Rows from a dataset
* BEGIN *

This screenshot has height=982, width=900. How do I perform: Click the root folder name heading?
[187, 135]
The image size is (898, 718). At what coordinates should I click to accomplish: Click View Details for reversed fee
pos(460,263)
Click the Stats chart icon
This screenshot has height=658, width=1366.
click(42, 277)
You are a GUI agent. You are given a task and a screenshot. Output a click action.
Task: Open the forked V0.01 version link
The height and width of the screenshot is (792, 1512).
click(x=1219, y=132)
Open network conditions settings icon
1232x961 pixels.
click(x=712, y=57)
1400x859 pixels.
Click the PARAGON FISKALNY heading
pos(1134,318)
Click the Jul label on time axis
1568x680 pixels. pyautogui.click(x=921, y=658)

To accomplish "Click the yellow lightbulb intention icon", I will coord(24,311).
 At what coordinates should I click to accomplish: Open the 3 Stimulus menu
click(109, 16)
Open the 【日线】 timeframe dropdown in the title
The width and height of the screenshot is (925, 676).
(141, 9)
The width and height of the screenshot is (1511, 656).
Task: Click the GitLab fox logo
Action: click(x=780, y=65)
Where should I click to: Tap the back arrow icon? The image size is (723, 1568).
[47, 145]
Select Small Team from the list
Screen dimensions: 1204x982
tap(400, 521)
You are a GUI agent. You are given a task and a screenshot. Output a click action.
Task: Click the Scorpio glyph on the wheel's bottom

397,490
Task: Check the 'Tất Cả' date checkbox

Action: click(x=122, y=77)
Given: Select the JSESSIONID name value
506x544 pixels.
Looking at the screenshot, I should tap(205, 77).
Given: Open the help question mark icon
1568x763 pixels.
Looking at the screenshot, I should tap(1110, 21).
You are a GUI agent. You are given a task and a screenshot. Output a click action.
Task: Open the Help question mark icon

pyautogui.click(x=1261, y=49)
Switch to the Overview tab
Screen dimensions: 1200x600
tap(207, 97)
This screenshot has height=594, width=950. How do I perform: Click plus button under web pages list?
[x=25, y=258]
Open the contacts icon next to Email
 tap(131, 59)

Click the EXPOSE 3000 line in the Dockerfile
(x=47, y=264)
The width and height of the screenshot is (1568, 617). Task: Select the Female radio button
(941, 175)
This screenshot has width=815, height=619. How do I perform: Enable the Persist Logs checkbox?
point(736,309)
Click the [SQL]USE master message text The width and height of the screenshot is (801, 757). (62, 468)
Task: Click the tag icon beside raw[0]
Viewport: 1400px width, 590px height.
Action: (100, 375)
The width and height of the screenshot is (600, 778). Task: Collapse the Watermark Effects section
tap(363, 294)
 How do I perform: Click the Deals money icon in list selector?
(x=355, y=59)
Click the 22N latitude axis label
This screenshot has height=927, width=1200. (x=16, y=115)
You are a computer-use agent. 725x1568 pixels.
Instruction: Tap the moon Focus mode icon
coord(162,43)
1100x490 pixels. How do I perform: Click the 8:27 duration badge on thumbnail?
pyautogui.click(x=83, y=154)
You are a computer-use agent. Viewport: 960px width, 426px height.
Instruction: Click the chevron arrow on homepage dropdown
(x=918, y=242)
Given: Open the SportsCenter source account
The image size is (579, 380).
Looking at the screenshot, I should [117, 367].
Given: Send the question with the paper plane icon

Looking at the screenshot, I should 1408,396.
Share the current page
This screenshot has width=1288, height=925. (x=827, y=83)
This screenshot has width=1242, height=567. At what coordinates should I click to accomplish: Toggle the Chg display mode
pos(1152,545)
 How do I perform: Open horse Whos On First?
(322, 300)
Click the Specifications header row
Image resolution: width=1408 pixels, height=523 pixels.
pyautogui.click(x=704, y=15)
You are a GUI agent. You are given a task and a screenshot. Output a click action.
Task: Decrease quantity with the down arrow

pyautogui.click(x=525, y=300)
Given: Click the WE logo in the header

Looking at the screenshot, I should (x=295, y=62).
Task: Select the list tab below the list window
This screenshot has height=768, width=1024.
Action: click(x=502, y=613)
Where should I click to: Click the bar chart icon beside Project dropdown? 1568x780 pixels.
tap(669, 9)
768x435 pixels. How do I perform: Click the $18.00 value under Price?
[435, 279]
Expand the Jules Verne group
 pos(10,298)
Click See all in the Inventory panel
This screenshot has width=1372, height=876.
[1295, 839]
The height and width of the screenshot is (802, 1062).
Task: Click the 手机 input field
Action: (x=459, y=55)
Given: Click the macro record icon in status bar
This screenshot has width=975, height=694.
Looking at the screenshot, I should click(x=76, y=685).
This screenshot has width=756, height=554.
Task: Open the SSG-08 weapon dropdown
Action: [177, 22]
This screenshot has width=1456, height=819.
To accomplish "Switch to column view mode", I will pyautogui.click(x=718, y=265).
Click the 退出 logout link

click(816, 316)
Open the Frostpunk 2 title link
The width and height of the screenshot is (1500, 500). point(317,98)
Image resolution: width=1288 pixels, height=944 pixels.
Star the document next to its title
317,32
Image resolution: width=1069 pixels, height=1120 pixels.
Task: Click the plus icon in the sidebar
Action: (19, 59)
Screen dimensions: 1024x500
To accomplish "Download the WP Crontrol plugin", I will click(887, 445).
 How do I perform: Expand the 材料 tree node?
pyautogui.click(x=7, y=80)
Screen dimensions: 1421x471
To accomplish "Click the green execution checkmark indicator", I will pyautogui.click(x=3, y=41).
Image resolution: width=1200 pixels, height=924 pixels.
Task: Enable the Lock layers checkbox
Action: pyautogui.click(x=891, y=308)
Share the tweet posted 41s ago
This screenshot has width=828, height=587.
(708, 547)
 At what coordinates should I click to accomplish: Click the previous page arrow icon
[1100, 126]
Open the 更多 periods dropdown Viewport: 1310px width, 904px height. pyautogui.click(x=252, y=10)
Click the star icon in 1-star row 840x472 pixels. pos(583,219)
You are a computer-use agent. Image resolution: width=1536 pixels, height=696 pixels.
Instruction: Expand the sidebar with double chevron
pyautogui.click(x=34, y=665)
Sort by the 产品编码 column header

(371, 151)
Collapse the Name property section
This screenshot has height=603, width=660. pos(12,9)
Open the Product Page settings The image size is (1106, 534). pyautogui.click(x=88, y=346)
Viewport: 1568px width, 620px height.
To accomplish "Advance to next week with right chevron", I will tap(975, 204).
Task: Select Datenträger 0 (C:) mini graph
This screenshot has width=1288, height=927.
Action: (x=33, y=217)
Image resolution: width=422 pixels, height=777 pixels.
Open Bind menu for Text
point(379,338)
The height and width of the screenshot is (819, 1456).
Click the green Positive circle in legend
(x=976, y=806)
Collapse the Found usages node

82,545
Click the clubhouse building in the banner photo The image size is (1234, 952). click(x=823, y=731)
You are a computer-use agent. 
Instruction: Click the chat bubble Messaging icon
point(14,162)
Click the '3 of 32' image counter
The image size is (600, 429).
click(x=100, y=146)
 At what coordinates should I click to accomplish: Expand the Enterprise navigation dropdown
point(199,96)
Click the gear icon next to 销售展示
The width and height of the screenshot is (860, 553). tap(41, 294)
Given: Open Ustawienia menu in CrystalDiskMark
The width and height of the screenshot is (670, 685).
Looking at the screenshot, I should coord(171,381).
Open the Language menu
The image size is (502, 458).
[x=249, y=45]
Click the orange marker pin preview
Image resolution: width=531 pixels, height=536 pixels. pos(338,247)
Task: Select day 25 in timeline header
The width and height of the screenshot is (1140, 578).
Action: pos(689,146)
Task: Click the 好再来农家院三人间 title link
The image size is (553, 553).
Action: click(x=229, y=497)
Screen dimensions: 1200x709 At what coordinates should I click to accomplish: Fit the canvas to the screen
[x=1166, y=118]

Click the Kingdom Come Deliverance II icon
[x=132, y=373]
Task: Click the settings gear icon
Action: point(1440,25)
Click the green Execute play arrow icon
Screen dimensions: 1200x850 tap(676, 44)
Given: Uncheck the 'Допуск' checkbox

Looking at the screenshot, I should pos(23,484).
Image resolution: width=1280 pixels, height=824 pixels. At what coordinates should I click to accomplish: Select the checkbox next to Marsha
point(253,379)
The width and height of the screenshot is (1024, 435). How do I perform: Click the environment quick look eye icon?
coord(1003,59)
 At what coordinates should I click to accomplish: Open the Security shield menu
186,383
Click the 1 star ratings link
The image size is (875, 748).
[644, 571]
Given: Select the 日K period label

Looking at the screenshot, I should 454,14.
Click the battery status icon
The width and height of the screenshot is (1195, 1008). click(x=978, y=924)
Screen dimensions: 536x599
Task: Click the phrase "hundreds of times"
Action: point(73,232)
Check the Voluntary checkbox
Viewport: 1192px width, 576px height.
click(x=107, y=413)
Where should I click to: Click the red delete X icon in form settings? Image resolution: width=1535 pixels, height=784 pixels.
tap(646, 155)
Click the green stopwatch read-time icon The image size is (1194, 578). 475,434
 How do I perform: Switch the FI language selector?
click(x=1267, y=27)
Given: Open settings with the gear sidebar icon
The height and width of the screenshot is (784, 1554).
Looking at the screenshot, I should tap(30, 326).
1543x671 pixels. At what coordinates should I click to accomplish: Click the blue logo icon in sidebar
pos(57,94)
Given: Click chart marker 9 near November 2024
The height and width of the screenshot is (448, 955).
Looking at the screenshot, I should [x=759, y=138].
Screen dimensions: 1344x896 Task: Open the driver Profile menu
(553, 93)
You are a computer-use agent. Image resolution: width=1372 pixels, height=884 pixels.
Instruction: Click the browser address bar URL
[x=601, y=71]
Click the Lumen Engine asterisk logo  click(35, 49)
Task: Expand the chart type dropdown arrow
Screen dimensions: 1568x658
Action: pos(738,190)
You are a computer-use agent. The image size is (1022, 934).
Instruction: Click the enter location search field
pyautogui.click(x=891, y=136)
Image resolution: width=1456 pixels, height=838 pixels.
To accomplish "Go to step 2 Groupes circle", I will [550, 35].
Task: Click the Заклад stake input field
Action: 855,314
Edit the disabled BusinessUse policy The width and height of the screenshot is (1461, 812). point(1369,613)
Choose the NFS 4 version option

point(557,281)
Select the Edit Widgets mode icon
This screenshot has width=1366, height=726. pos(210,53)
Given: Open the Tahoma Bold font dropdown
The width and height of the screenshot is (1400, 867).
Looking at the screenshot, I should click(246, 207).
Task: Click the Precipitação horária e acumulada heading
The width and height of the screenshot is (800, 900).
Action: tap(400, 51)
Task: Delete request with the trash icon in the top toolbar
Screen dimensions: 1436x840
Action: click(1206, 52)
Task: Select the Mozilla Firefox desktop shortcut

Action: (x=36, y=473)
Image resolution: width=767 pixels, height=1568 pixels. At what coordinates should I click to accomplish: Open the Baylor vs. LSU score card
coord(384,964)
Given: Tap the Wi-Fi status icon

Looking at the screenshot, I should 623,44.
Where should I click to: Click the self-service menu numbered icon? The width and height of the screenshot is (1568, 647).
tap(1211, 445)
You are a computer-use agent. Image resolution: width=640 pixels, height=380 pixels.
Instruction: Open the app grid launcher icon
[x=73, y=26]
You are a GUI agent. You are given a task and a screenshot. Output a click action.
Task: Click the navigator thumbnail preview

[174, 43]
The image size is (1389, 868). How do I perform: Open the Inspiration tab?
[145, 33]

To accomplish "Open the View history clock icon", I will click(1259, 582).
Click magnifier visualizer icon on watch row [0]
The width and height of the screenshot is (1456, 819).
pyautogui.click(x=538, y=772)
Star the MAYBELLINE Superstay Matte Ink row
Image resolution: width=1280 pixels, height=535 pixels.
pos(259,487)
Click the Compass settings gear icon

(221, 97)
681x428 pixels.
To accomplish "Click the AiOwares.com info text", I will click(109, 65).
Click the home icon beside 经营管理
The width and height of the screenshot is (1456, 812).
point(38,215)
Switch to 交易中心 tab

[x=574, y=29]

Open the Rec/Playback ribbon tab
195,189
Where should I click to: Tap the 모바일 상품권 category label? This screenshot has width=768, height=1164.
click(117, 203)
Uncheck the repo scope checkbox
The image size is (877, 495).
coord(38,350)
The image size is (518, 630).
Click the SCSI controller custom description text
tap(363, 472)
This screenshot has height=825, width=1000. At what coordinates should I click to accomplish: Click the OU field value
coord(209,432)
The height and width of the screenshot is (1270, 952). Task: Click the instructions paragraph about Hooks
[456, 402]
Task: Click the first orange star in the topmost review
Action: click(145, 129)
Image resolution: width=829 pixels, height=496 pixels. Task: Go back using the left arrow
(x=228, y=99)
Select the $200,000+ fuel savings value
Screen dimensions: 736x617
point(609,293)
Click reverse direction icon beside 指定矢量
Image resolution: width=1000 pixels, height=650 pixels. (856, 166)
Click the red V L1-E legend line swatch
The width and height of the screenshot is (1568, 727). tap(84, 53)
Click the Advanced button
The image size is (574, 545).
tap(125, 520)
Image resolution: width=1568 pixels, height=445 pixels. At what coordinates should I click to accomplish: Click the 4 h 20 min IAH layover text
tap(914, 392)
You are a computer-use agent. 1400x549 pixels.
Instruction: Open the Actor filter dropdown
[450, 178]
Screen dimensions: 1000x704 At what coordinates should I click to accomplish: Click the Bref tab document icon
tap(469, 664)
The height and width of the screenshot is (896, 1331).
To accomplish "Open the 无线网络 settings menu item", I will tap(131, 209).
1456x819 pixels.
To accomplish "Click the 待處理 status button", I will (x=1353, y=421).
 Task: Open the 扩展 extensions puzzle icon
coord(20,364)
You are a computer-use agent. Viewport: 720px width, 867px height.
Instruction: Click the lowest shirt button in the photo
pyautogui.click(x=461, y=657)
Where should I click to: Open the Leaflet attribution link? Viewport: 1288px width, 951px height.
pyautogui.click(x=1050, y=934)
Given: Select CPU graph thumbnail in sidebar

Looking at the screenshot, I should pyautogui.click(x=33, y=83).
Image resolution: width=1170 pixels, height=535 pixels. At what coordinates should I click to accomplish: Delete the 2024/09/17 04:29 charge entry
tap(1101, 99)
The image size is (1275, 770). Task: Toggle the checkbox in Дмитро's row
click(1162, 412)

* END *

__Given instruction__. Render the lines from the start of the records through the line containing "click(42, 277)", inclusive, as a JSON list of strings with one string per line and blank lines omitted.

__Result of the exercise__.
[
  "This screenshot has height=982, width=900. How do I perform: Click the root folder name heading?",
  "[187, 135]",
  "The image size is (898, 718). At what coordinates should I click to accomplish: Click View Details for reversed fee",
  "pos(460,263)",
  "Click the Stats chart icon",
  "This screenshot has height=658, width=1366.",
  "click(42, 277)"
]